When little or a weak deniable encryption (NR_DS1) is used to protect the data, it can be proven that data are an encryption (NR_DS4) or can be decrypted to a valid plaintext (NR_DS5).

Weak access control to the database (NR_DS2)

When there is weak access control to the database (NR_DS2), the stored data are no longer deniable. This can occur when there is a threat of information disclosure at the data store (ID_DS).

Person wanting deniability cannot edit database(NR_DS3)

If subjects want deniability but are not able to edit data in the database (NR_DS3) to cover their tracks, their data becomes non-repudiable. It can be either impossible to remove or alter the user's own data (NR_DS6) or impossible to remove or alter someone else's data concerning the user himself (NR_DS7).

Note that this threat does not apply solely to a database that can be directly accessed by the user. It applies to all collected data. For example, Google has to implement the 'right to be forgotten' which allows data subjects to request removal of personal information from Google's search index if the links are inadequate, irrelevant or no longer relevant, or excessive in relation to the purposes for which they were processed [1].

[1] This is actually an extension of the unawareness threat regarding data reviewal (U_5 in the unawareness tree). Not only should a subject be aware of the data that is collected about him (U), he should also be able to revoke it (NR).
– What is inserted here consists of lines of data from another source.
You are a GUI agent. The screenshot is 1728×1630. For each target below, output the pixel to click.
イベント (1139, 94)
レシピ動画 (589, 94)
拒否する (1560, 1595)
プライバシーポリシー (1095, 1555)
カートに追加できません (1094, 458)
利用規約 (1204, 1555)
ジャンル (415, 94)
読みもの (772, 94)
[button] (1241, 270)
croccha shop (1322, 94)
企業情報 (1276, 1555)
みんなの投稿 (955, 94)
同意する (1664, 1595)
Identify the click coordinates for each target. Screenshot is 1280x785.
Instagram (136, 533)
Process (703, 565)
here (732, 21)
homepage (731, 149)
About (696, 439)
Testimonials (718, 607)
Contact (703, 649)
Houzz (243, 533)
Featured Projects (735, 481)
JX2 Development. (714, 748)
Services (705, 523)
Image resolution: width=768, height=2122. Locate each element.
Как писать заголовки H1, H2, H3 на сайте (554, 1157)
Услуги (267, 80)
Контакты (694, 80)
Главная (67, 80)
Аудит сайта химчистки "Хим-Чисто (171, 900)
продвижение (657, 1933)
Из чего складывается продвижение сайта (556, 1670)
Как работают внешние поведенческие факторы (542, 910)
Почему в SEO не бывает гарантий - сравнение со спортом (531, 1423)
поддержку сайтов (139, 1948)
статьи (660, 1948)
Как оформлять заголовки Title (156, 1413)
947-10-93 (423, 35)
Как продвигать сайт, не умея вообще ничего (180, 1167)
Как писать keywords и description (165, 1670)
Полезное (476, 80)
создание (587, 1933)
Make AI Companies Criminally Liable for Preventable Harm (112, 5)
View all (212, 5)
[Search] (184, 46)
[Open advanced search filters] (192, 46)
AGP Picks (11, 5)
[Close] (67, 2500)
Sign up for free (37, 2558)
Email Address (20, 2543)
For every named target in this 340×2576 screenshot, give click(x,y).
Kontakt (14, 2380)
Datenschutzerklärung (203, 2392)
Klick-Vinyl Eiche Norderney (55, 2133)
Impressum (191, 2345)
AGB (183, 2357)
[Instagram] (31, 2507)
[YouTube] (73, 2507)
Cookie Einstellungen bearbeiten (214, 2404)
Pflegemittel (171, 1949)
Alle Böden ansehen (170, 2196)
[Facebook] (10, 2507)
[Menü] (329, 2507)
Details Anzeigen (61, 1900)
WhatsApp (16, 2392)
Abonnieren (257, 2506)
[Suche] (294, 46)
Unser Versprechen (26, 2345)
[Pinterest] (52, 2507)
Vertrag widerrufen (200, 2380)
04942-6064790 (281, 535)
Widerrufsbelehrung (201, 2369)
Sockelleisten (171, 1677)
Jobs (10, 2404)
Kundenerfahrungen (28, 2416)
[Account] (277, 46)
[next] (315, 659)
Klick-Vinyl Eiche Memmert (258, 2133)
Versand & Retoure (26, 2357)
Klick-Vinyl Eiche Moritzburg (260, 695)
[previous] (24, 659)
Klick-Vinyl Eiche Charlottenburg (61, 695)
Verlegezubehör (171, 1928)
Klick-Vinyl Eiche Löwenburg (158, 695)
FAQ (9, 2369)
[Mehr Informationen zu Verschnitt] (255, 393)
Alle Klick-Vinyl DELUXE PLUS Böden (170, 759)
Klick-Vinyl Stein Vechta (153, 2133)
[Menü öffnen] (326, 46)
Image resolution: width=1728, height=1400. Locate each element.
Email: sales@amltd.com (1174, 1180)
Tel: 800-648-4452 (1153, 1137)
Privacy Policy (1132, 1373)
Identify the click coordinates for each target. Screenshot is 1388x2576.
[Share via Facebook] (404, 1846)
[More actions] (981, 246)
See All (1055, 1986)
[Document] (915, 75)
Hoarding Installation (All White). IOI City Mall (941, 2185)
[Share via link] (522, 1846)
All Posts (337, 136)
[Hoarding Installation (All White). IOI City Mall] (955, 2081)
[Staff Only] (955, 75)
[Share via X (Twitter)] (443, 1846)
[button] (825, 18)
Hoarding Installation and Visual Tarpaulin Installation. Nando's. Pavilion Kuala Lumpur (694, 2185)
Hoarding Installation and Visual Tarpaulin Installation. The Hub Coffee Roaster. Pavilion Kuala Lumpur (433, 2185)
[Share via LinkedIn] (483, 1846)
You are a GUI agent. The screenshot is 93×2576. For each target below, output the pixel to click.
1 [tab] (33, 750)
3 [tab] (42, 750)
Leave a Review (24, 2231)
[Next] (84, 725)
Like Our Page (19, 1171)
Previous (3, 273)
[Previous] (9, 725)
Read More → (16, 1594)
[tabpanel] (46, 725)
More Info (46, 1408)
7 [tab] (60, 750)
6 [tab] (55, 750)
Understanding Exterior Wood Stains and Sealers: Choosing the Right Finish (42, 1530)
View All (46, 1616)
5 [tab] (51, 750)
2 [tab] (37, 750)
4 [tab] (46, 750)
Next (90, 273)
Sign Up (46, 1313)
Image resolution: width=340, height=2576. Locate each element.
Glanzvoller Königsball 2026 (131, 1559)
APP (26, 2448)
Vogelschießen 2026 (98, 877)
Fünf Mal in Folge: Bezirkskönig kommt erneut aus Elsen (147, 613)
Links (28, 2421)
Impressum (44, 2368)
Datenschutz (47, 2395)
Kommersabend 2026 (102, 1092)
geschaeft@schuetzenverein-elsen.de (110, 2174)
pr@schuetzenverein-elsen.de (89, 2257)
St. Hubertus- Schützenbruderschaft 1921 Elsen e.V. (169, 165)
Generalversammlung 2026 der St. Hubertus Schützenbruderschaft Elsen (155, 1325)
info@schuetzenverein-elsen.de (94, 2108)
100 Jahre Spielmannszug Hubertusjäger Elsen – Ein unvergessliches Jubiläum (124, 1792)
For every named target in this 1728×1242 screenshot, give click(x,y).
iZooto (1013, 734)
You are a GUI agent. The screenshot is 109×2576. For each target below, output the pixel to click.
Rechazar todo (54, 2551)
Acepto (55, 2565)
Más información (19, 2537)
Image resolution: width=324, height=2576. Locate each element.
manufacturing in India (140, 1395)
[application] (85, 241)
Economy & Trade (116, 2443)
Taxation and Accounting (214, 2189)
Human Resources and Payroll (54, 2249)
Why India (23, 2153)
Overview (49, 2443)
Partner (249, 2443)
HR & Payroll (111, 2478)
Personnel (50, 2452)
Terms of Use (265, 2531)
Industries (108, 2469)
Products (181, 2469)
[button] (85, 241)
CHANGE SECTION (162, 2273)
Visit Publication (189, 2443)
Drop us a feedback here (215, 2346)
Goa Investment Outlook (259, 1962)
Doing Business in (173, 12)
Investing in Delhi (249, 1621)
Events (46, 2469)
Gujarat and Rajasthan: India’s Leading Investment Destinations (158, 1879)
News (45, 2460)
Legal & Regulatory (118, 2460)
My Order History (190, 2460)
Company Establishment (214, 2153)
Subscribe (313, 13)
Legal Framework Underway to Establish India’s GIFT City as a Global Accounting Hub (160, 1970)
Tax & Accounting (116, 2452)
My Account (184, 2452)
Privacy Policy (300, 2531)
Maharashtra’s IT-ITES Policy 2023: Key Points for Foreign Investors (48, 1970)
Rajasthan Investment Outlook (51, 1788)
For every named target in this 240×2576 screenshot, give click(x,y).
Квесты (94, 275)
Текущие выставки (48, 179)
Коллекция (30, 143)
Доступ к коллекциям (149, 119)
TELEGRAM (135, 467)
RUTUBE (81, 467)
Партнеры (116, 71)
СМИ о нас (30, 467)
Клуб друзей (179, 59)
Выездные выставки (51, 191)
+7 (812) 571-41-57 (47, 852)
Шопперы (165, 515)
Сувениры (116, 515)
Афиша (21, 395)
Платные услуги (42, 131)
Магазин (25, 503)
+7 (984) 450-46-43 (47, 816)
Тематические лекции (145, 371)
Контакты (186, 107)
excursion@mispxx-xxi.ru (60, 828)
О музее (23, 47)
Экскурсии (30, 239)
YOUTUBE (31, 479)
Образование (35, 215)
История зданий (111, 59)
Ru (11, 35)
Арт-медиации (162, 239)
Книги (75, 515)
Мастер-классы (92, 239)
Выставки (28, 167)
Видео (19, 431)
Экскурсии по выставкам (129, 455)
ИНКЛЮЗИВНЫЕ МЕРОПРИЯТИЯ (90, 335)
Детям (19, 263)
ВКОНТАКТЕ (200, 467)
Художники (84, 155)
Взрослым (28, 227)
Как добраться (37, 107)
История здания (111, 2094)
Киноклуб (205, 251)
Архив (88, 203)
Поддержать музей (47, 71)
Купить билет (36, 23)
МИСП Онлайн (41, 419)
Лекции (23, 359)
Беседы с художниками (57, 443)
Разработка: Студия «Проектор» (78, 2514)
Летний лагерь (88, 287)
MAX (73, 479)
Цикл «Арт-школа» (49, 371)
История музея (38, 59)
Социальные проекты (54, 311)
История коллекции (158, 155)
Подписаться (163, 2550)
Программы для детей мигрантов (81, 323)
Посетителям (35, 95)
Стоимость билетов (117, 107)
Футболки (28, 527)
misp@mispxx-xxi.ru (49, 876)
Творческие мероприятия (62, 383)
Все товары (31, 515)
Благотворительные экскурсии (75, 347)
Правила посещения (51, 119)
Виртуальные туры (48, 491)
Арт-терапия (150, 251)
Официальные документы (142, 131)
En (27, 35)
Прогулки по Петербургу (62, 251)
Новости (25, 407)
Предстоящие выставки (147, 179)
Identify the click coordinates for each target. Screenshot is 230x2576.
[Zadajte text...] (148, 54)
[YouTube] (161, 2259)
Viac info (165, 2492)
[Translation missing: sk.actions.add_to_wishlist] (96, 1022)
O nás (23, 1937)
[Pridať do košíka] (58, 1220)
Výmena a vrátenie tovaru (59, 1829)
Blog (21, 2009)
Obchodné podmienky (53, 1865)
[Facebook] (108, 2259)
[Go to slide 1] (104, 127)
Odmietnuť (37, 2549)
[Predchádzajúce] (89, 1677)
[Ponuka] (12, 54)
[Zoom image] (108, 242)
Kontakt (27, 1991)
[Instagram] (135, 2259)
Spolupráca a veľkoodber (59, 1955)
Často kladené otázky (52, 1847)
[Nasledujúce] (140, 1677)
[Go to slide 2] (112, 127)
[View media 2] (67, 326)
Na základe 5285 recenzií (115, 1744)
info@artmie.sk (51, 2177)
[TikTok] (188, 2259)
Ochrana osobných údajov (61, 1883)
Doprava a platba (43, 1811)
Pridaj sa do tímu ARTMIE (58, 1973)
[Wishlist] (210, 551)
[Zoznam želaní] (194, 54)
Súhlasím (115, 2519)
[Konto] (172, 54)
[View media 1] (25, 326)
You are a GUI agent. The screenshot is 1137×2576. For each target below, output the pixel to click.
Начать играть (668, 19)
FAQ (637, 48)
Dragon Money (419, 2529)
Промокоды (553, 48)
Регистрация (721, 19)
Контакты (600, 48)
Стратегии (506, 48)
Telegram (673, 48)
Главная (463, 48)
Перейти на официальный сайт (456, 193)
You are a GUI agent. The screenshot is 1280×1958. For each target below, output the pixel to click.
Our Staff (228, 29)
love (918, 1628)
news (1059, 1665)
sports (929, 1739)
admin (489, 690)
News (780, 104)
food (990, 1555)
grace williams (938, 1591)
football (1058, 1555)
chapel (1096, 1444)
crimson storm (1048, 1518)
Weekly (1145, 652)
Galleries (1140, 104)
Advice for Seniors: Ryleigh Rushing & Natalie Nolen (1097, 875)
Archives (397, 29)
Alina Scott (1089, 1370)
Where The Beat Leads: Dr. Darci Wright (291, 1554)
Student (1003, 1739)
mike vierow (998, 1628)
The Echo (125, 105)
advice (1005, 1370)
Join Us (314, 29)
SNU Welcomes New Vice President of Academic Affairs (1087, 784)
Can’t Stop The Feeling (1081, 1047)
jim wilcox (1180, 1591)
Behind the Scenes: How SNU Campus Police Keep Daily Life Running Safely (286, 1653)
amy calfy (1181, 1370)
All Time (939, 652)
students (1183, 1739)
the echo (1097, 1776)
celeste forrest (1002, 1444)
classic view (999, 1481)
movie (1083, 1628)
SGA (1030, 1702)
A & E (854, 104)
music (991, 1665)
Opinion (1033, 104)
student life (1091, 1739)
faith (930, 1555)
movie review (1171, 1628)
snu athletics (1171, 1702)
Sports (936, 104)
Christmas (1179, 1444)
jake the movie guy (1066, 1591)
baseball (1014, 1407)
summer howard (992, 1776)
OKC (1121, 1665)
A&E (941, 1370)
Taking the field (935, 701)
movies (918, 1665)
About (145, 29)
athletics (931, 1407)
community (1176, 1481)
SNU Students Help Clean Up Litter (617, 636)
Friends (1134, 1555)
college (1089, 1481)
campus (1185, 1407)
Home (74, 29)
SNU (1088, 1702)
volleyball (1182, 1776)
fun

database contains identifiable data, like an identity management database does, the entire dataset becomes identifiable

 

Non-repudiation of process

LINDDUN non-repudiation of data store

Tree in general

Non-repudiation of a process implies that it cannot be denied that the process has been run. It is however a very rare threat.

Leaf nodes explanation

Non-repudiation of a process can be achieved in two ways.

Either the process loses its confidentiality and information disclosure attacks at the process (ID_P) are possible, or the process uses a secure log (NR_P1) to create an overview of all actions, which can evidently be traced back to the user.